*SOURCE*.
───

It was really cold this morning– somewhere in the 30s. I had my coffee in one hand, and the other was stuffed into my coat pocket as I walked from the bus to my office. I work in a relatively busy part of DC, right next to the White House, but it’s usually pretty quiet in the mornings. Young professionals in dark coats and leather shoes hurry toward their destinations without acknowledging one another, usually plugged into their headphones.
This morning, a homeless man on the corner of 17th and Pennsylvania, huddled under a pile of old blankets, was playing “O Come All Ye Faithful” on his trumpet as I walked by. After four years of living in a city, I’ve gotten pretty callous to most Christmas-carol playing street performers, but something about this song and the slow, drawn-out way he played it actually got me a little choked up. Not only is the trumpet is one of my absolute favorite instruments, but the fact that this man sat there in the freezing cold, at 9 am, playing “O Come All Ye Faithful” as the oblivious commuters hurried by with their headphones, was just really touching.
I was on the opposite side of the street as this man, and I was running late for work, so it really didn’t make sense for me to wait for the walk signal and cross the street in the opposite direction from my office to put change in this man’s hat. But I couldn’t make myself stop watching, and I figured that was a moment worth paying for, so I did.
I’m not sure whether music is or should be considered a commodity. I know that it seems like if a man is going to sit outside and play a beautiful song for the public, we should all be able to enjoy that without feeling the need to dig into our wallets. How can you assign value to a song? The dollar I dropped into that man’s hat doesn’t come close to equaling the music he played on any scale of worth.
At the same time, art doesn’t exist without the artist, and if we want beautiful music to be played to us on the streets or anywhere, we need to ensure that those artists can afford to eat and live. After all, they are providing a service, and those of us who value that service enough should be willing to pay for it.

───

*DATA BLOCK*.

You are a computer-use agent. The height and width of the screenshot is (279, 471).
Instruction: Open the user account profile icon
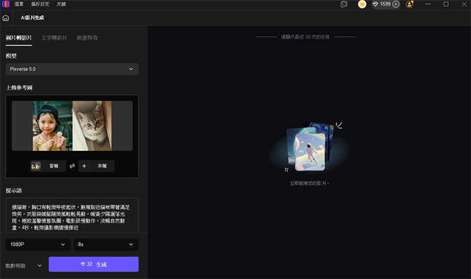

───

What are all the places the essay about the street trumpeter mentions by name?

- DC
- The White House
- The corner of 17th and Pennsylvania